Their response to this may not be uniformly excellent, but it's not bad. They have done what is necessary to protect the health and safety of their customers by recalling the product. They are stopping short of giving medical advice, and referring customers to their physicians.

The only problem here is that they have not yet disclosed the test levels. But those levels in the chocolate are not medically relevant. Everyone has different absorbtion rates of and previous lifetime exposures to lead. The only thing that will tell you if you have a dangerous accumulation of lead is a blood test. At this point, the lead levels in the chocolate only mattter to... well, to lawyers.

It's only 7 days after the recall. I'm willing to assume good faith and give them a few weeks to get their feet back under them. If they haven't answered the lead level question by May, that'll be annoying.

In the meantime, I'm going to hit some Dagoba clearance sales. :-)


See your doctor. Take the "evidence". Ask his advice; follow it. I'd suspect a quick test could determine your status. Have your doctor bill you, send the bill to Dagoba.

You may be right. They may not have an attorney, yet. If so, they're fools, given the situation. That being the case, I would think the sharks are circling. Get in while there's still a pot o'cash.

Act now; offer limited.

Bad English scares me too. It's unpatriotic. Can you request damages include she consume a Chicago Manual of Style? Hardback, 3.2 pounds.

I work for the comapny that makes the "World's Best Chocolate" (CNN/Money) - Dagoba Organic Chocolate. Try it and you'll never go back.

She's right about that.

Maybe the problem with Eclipse will be eclipsed:

"Cancer-causing benzene has been found in soft drinks at levels above the limit considered safe for drinking water, the Food and Drug Administration acknowledged Wednesday."

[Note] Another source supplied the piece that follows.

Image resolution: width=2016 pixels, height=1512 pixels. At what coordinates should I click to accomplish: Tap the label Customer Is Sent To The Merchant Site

OK, just to set the record a tad straighter- lead to some extent is found in dark chocolate. Scientists honestly still don't know where the lead comes from. At first there were the theories that the cocoa bean was being cultivated in lead contaminated soil in third world countries where old appliances were just handing around leeching...but I don't think that was proevn. However, to note, it has been scientifically proven that the shells somehow soak up some of the lead but not all of it, so a bit naturally get into the bean anyways. Scientists are studying the sheel/husk to learn more about their magical soak-up-lead properties.

Does the recall include the Hunka-Hunka Chief of Police Bar?

If Dagoba put as much care into communicating with concerned, scared and worried customers...

Isn't that what fluffy little marketing bunnies are for? Miss Changemaker's not even very good at what she was hired to do...

Cut some slack Jack. This is not a huge heartless, soulless corporation you're talking about. I'm sure that the issue of having widely distributed a contaminated food to the general public has come as a huge surprise to them too. And perhaps also a huge crisis. They do have a responsability first to their consumers and then to their employees and their families. I, for one, want to see them get through this crisis in a responsable way settling all legitimate claims openly and then get back to the business of making fine chocolates. GO DAGOBA!